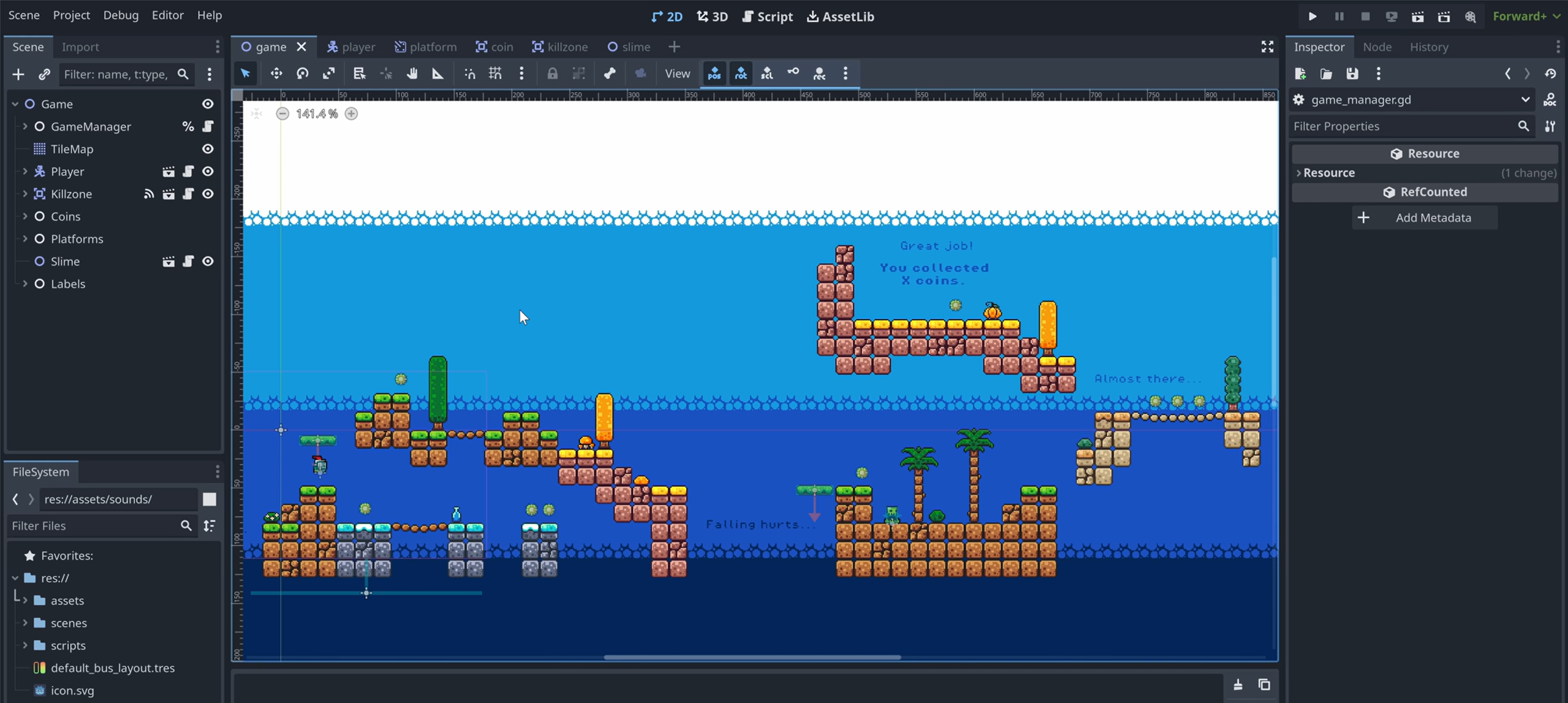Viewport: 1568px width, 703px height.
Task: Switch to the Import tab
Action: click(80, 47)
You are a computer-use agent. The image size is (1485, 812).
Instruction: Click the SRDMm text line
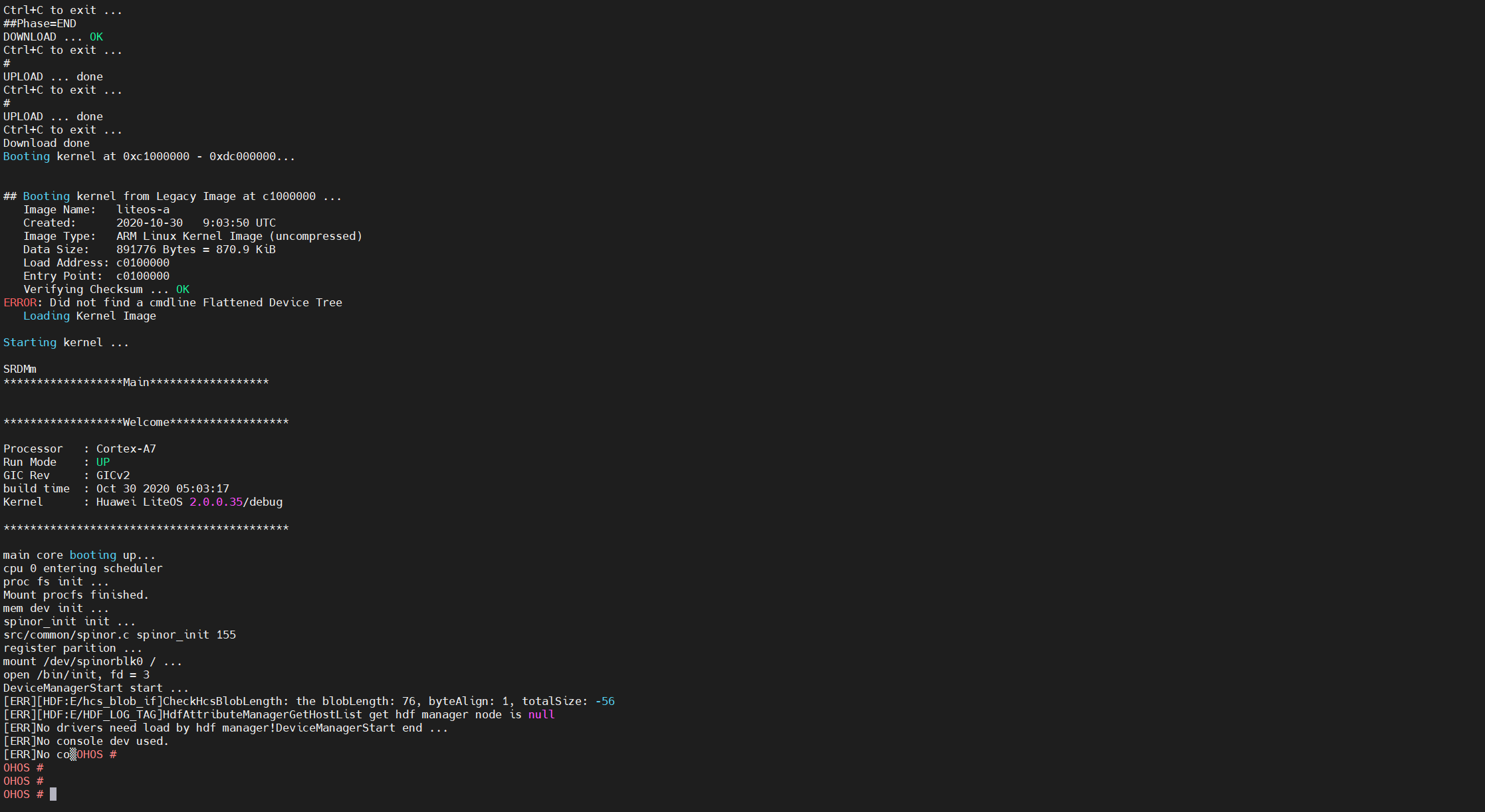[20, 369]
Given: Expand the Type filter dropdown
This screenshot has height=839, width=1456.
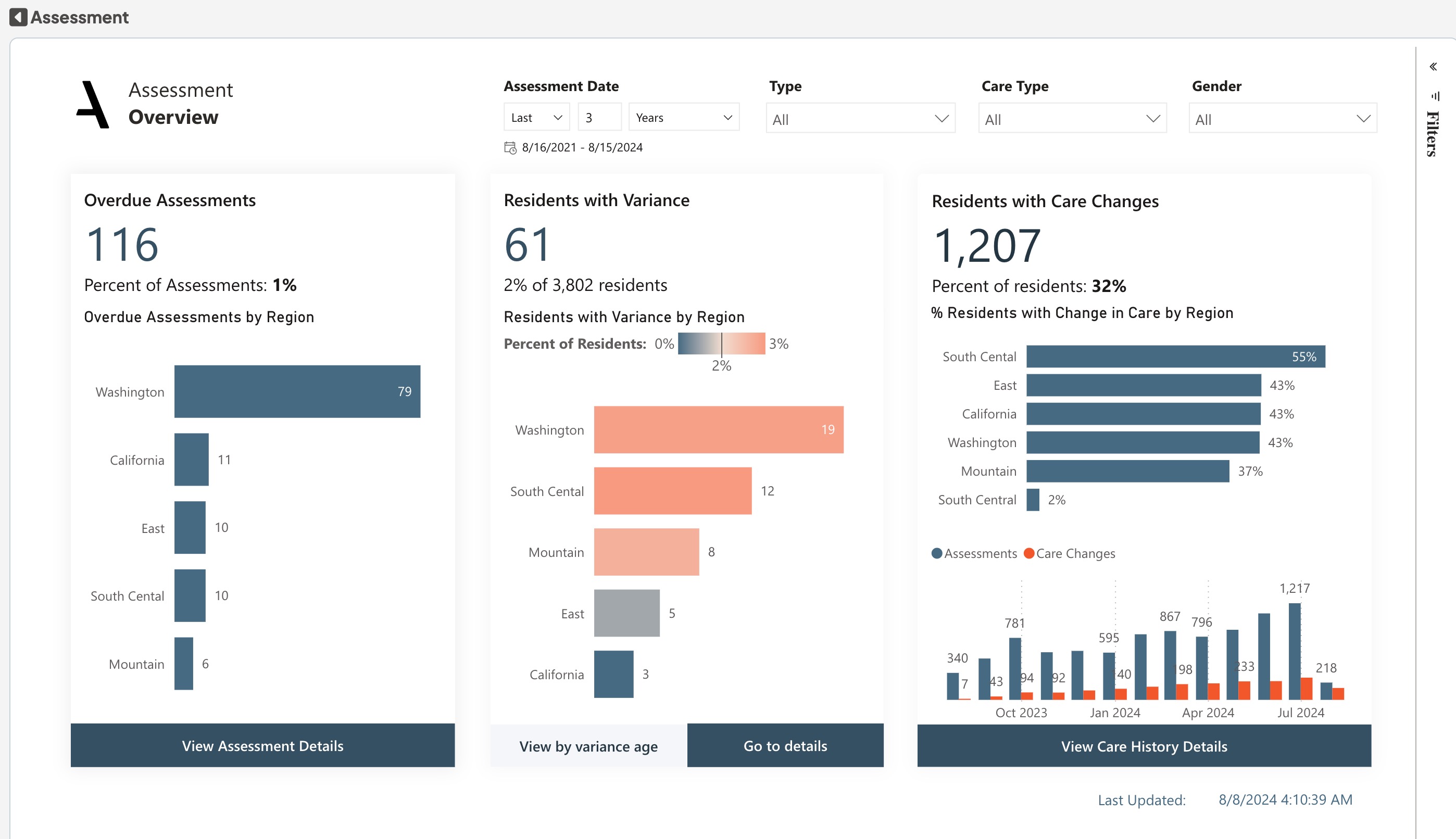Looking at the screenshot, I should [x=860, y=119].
---
# Exercise objective
The copy runs from the line containing "You are a computer-use" through the last line of the material, both ends included. Reproduce those lines exactly and drop the pictures.

# Your solution
You are a computer-use agent. The image size is (1485, 812).
Instruction: Click the SRDMm text line
[20, 369]
Given: Expand the Type filter dropdown
This screenshot has height=839, width=1456.
Looking at the screenshot, I should [x=860, y=119].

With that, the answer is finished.